+++ THE INPUT

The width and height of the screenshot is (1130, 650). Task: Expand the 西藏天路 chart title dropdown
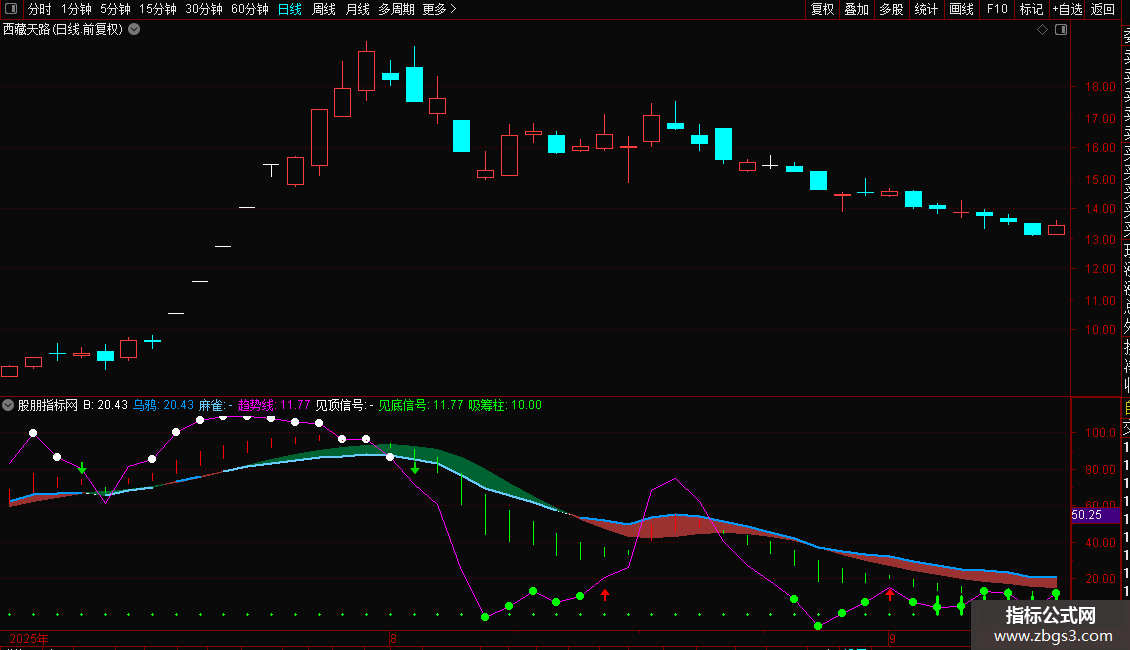(x=134, y=30)
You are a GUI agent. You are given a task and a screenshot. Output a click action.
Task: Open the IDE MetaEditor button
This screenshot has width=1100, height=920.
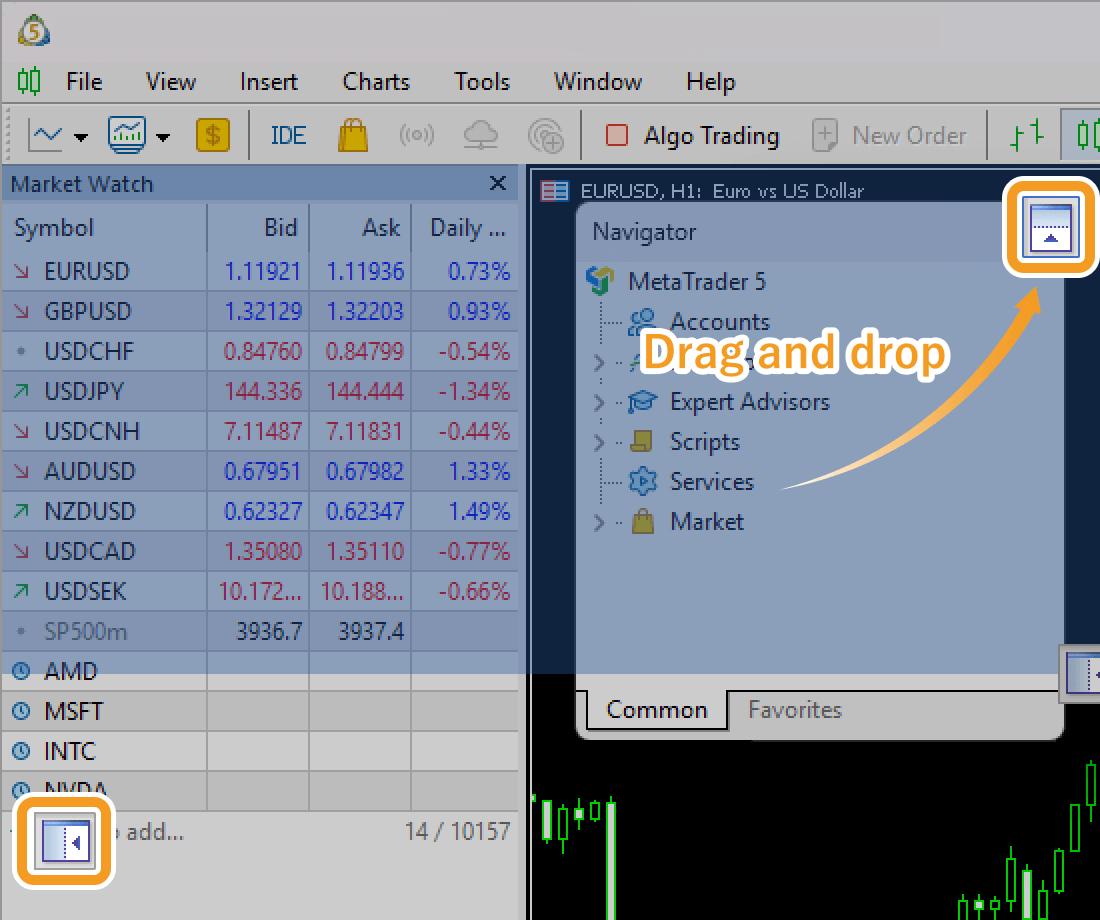(x=288, y=135)
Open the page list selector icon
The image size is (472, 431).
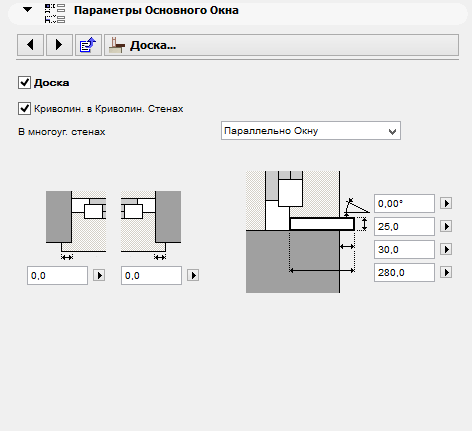pyautogui.click(x=88, y=45)
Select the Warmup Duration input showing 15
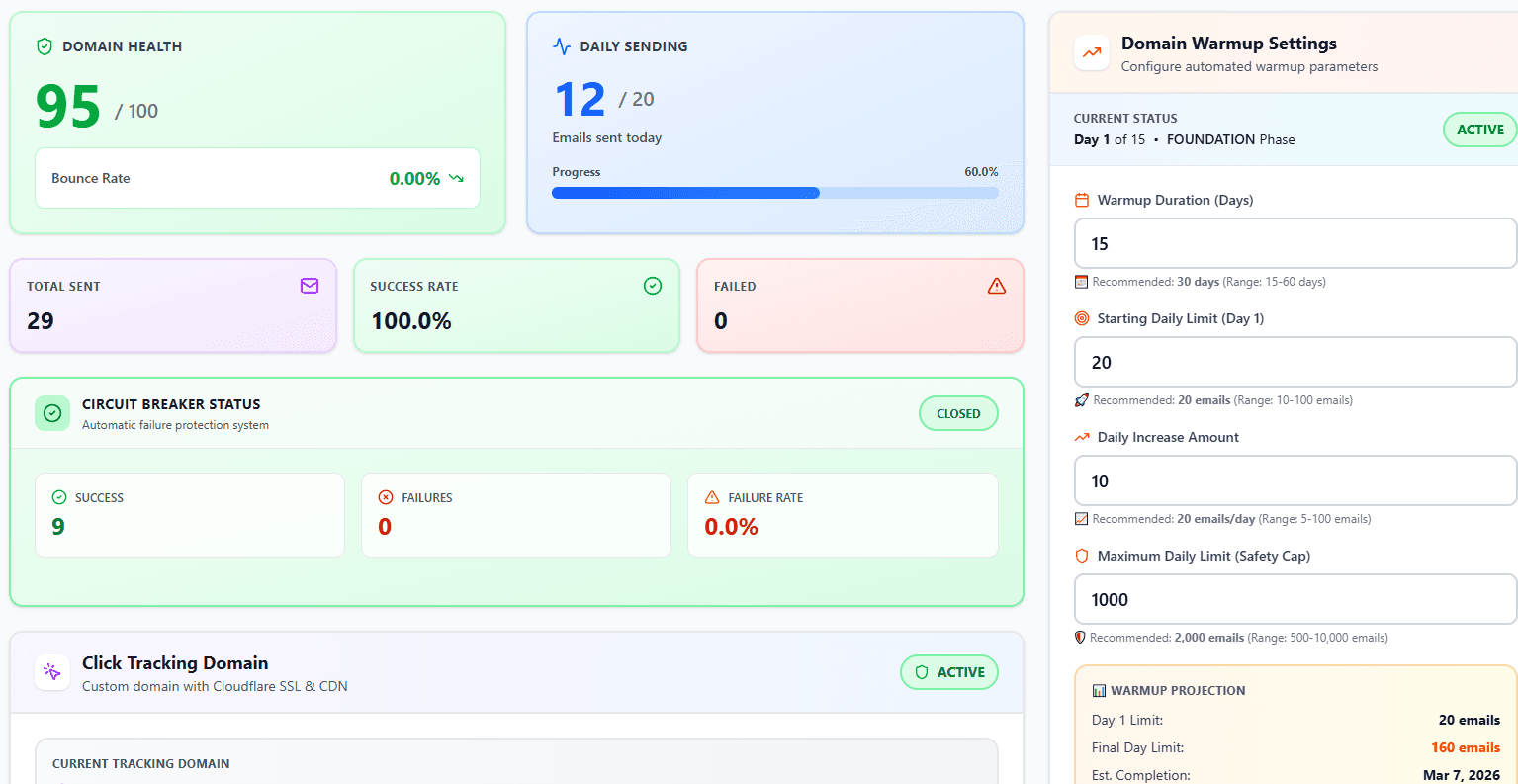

++++++

» **WHAT YOU HAVE TO DO**:
The records are to be retyped in full and exactly, with no image carried over.

» **YOUR RESPONSE**:
The width and height of the screenshot is (1130, 650). Task: Expand the 西藏天路 chart title dropdown
(x=134, y=30)
You are a GUI agent. You are given a task and a screenshot. Output a click action.
Task: Open the IDE MetaEditor button
This screenshot has width=1100, height=920.
(x=288, y=135)
Open the page list selector icon
The image size is (472, 431).
pyautogui.click(x=88, y=45)
Select the Warmup Duration input showing 15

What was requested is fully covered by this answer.